• Your task: Restate the data exactly, with nothing altered.

=== Section Start ===

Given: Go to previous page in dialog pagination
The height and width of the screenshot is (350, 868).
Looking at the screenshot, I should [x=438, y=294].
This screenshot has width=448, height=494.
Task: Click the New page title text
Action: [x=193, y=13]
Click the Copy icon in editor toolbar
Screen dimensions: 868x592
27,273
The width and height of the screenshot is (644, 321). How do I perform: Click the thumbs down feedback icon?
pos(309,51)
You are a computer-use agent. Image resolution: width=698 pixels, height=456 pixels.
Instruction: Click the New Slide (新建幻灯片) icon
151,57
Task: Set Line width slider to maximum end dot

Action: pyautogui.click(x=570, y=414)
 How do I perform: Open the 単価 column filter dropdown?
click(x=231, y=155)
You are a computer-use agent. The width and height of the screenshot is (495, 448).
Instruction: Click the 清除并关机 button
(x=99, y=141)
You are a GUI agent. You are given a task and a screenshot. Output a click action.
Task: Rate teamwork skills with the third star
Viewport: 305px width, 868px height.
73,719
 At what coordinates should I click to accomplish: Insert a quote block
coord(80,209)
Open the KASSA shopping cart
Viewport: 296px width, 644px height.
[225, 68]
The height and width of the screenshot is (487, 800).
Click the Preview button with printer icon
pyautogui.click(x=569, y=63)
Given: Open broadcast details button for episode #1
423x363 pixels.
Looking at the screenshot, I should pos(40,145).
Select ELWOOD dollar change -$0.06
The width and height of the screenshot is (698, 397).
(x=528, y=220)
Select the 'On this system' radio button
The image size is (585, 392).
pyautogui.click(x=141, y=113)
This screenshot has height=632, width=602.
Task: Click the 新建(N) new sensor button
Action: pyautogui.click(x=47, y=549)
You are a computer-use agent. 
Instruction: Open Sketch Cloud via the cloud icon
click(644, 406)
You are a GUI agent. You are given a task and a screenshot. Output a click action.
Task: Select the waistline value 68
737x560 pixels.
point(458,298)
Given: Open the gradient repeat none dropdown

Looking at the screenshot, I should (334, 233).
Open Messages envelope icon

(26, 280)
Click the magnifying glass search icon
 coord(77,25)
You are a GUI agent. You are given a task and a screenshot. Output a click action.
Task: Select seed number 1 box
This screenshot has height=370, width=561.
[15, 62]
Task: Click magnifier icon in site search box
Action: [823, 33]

=== Section End ===

• Result for this exercise:
Given: Go to previous page in dialog pagination
The height and width of the screenshot is (350, 868).
Looking at the screenshot, I should [x=438, y=294].
This screenshot has width=448, height=494.
Task: Click the New page title text
Action: [x=193, y=13]
Click the Copy icon in editor toolbar
Screen dimensions: 868x592
27,273
The width and height of the screenshot is (644, 321). How do I perform: Click the thumbs down feedback icon?
pos(309,51)
You are a computer-use agent. Image resolution: width=698 pixels, height=456 pixels.
Instruction: Click the New Slide (新建幻灯片) icon
151,57
Task: Set Line width slider to maximum end dot

Action: pyautogui.click(x=570, y=414)
 How do I perform: Open the 単価 column filter dropdown?
click(x=231, y=155)
You are a computer-use agent. The width and height of the screenshot is (495, 448).
Instruction: Click the 清除并关机 button
(x=99, y=141)
You are a GUI agent. You are given a task and a screenshot. Output a click action.
Task: Rate teamwork skills with the third star
Viewport: 305px width, 868px height.
73,719
 At what coordinates should I click to accomplish: Insert a quote block
coord(80,209)
Open the KASSA shopping cart
Viewport: 296px width, 644px height.
[225, 68]
The height and width of the screenshot is (487, 800).
Click the Preview button with printer icon
pyautogui.click(x=569, y=63)
Given: Open broadcast details button for episode #1
423x363 pixels.
Looking at the screenshot, I should pos(40,145).
Select ELWOOD dollar change -$0.06
The width and height of the screenshot is (698, 397).
(x=528, y=220)
Select the 'On this system' radio button
The image size is (585, 392).
pyautogui.click(x=141, y=113)
This screenshot has height=632, width=602.
Task: Click the 新建(N) new sensor button
Action: pyautogui.click(x=47, y=549)
You are a computer-use agent. 
Instruction: Open Sketch Cloud via the cloud icon
click(644, 406)
You are a GUI agent. You are given a task and a screenshot. Output a click action.
Task: Select the waistline value 68
737x560 pixels.
point(458,298)
Given: Open the gradient repeat none dropdown

Looking at the screenshot, I should (334, 233).
Open Messages envelope icon

(26, 280)
Click the magnifying glass search icon
 coord(77,25)
You are a GUI agent. You are given a task and a screenshot. Output a click action.
Task: Select seed number 1 box
This screenshot has height=370, width=561.
[15, 62]
Task: Click magnifier icon in site search box
Action: [823, 33]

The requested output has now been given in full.